There were 920 households, out of which 31.5% had children under the age of 18 living with them, 47.8% were married couples living together, 11.6% had a female householder with no husband present, and 34.9% were non-families. 30.9% of all households were made up of individuals, and 14.1% had someone living alone who was 65 years of age or older. The average household size was 2.45 and the average family size was 3.05.

In the village, the population was spread out, with 26.6% under the age of 18, 7.8% from 18 to 24, 25.9% from 25 to 44, 23.3% from 45 to 64, and 16.4% who were 65 years of age or older. The median age was 38 years. For every 100 females, there were 93.0 males. For every 100 females age 18 and over, there were 89.6 males.

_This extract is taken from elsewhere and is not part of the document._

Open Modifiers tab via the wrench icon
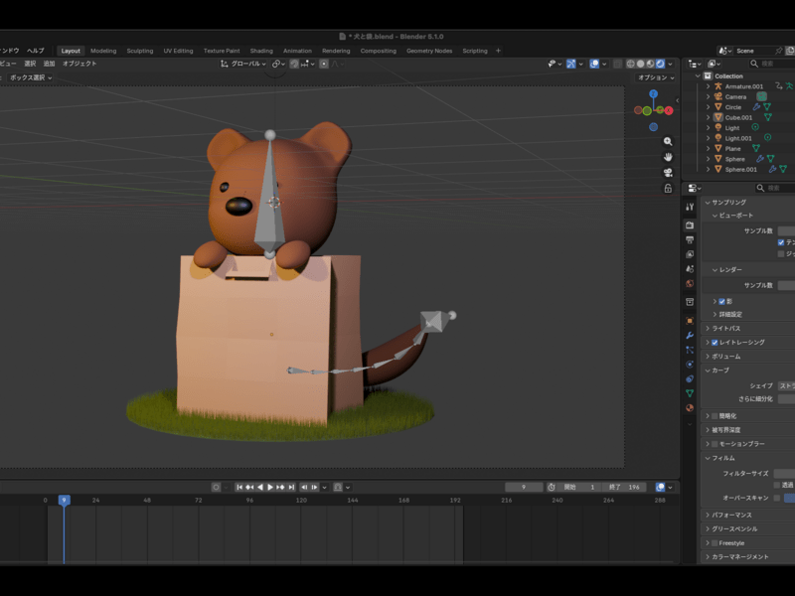The height and width of the screenshot is (596, 795). pyautogui.click(x=690, y=335)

The median income for a household in the village was $30,767, and the median income for a family was $39,063. Males had a median income of $31,736 versus $20,625 for females. The per capita income for the village was $17,303. About 10.3% of families and 13.5% of the population were below the poverty line, including 16.7% of those under age 18 and 19.1% of those age 65 or over.

Historical population
| Census | Pop. | Note | %± |
| 1840 | 700 |  | — |
| 1860 | 862 |  | — |
| 1870 | 1,703 |  | 97.6% |
| 1880 | 1,589 |  | −6.7% |
| 1890 | 1,902 |  | 19.7% |
| 1900 | 2,370 |  | 24.6% |
| 1910 | 2,170 |  | −8.4% |
| 1920 | 1,941 |  | −10.6% |
| 1930 | 1,912 |  | −1.5% |
| 1940 | 2,021 |  | 5.7% |
| 1950 | 2,407 |  | 19.1% |
| 1960 | 2,694 |  | 11.9% |
| 1970 | 2,936 |  | 9.0% |
| 1980 | 2,667 |  | −9.2% |
| 1990 | 2,552 |  | −4.3% |
| 2000 | 2,330 |  | −8.7% |
| 2010 | 2,231 |  | −4.2% |
| 2020 | 2,196 |  | −1.6% |
U.S. Decennial Census

==Education==
It is in the Camden Central School District.

==Notable people==
- Todd Gordon, former NASCAR championship-winning crew chief and radio announcer.
- Lorimer Rich, the architect who designed the Tomb of the Unknowns in Washington, D.C., born and lived in Camden.